I did so well forecasting the 2008 election that I ought to quit while I'm ahead. I had three advantages then: I was one of the early people to realize how good Nate Silver is at analyzing polls, the message Nate divined from the polls was clear, and I discounted my fear that whites might make a voting-booth decision to screw the black guy. So when the Pacific-coast states put Obama over the top at precisely 11 p.m. eastern time, I looked like Nostradamus.
This year everybody reads Nate in the NYT and the message of the polls is far less clear. Last time, the states that teetered on the knife-edge were long-time red states like Indiana and North Carolina, which only affected the magnitude of the Obama landslide.
This year, the polls say Obama kinda-sorta. If Romney wins, well, stranger things have happened. Ditto for Congress: Probably Democrats keep the Senate and Republicans keep the House, but neither is a sure thing. As for when we can go to bed tomorrow night, who knows? I'm guessing it's not going to cliff-hang on one too-close-to-call state, which probably means it'll be decided by, say, midnight.
As in 2008, I'm splitting my election-night predictions into two parts: the result (for the Senate as well as the presidency), and how it's going to play out hour-by-hour as the night rolls on.
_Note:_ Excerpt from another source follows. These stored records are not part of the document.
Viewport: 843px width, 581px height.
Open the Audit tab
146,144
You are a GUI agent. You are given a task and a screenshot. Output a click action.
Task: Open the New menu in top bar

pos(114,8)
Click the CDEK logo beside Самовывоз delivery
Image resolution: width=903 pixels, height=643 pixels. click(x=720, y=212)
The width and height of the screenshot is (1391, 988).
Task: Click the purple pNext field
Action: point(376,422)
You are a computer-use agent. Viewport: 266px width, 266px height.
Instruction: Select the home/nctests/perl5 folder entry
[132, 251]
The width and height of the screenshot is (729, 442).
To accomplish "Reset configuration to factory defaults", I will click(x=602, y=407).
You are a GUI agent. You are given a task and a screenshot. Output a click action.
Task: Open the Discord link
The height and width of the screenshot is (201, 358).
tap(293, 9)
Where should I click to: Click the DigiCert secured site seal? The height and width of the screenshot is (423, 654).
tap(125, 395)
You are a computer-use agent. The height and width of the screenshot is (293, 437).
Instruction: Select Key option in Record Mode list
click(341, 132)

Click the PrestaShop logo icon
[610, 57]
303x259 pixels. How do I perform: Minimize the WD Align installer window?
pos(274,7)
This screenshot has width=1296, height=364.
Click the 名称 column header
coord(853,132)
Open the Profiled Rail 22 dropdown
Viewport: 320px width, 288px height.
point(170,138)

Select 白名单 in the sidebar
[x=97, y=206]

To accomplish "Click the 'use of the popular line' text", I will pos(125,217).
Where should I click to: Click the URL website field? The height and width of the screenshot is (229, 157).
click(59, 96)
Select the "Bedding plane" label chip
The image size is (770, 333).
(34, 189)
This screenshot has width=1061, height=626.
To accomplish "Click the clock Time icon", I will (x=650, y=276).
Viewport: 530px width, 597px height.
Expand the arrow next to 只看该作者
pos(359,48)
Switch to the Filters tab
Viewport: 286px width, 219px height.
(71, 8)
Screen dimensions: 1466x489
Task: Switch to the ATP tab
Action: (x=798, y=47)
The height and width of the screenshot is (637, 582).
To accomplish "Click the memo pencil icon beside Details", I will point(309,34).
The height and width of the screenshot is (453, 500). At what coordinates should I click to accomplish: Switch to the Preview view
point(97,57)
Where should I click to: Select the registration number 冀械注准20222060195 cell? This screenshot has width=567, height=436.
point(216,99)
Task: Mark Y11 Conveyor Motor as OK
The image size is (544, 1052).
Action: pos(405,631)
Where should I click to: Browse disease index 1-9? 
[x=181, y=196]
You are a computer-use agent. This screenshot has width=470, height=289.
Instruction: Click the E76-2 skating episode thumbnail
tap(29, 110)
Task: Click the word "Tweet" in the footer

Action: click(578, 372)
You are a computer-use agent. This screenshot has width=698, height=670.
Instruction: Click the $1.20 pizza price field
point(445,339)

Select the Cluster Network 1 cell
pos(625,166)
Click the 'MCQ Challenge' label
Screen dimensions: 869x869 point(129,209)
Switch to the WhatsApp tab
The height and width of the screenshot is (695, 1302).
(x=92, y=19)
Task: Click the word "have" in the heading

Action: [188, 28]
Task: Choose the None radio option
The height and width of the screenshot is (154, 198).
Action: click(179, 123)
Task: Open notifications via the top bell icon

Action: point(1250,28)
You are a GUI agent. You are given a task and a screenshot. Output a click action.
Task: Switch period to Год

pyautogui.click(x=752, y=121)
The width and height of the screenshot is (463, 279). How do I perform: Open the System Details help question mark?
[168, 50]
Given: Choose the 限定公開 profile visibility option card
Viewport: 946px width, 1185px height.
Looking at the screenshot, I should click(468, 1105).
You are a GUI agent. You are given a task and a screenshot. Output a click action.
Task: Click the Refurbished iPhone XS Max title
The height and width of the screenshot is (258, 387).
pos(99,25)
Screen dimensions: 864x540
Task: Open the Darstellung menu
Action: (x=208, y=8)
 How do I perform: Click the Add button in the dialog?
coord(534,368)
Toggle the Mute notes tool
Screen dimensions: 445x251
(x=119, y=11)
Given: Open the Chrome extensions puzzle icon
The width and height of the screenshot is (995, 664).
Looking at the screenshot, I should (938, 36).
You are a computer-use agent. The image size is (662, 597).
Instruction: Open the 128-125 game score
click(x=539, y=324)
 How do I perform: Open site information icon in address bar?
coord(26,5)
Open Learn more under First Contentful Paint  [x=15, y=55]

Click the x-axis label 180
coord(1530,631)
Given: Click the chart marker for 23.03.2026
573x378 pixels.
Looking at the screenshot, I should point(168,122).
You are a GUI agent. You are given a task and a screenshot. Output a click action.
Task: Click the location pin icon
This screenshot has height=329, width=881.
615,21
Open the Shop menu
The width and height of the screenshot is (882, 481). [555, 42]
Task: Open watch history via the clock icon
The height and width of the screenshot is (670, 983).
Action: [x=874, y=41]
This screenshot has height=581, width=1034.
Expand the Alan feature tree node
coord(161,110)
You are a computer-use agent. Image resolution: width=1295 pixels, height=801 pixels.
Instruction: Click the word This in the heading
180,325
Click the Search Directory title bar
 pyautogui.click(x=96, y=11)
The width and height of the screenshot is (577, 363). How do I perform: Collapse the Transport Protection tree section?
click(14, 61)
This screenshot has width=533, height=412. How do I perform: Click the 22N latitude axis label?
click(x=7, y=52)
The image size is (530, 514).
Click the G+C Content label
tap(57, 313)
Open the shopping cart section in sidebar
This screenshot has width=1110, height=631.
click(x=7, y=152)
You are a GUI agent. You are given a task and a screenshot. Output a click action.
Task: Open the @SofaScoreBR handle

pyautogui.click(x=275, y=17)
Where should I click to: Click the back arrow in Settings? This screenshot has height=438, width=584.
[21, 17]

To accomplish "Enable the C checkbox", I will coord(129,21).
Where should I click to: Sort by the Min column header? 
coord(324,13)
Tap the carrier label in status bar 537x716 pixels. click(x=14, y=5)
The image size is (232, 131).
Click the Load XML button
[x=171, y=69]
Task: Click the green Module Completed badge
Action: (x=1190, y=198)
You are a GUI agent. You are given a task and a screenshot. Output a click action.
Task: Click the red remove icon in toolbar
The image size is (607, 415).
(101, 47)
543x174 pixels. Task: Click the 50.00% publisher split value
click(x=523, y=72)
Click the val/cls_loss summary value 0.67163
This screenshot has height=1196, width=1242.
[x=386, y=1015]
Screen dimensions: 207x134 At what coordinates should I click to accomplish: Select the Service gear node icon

... and you might also find this interesting
In addition to the races for office, there are also some important ballot initiatives. Same-sex marriage is on the ballot in Maine, Maryland, Minnesota, and Washington. In Maryland and Washington, the legislature has already approved same-sex marriage, but the initiative would veto the law before it takes effect. A similar veto-initiative passed in Maine in 2009, and this vote would reverse that one. The Minnesota proposal would codify opposite-sex-only marriage in the constitution.
Polls are close, but generally favor same-sex marriage -- which has never won at the ballot-box before. Recent polls have same-sex marriage proposals ahead 52%-42% in Washington, 57%-36% in Maine, and 52%-43% in Maryland. The Minnesota constitutional amendment is too close to call.
Ballot proposals in Colorado, Oregon, and Washington would legalize recreational marijuana use. That gives a whole new meaning to "high turnout".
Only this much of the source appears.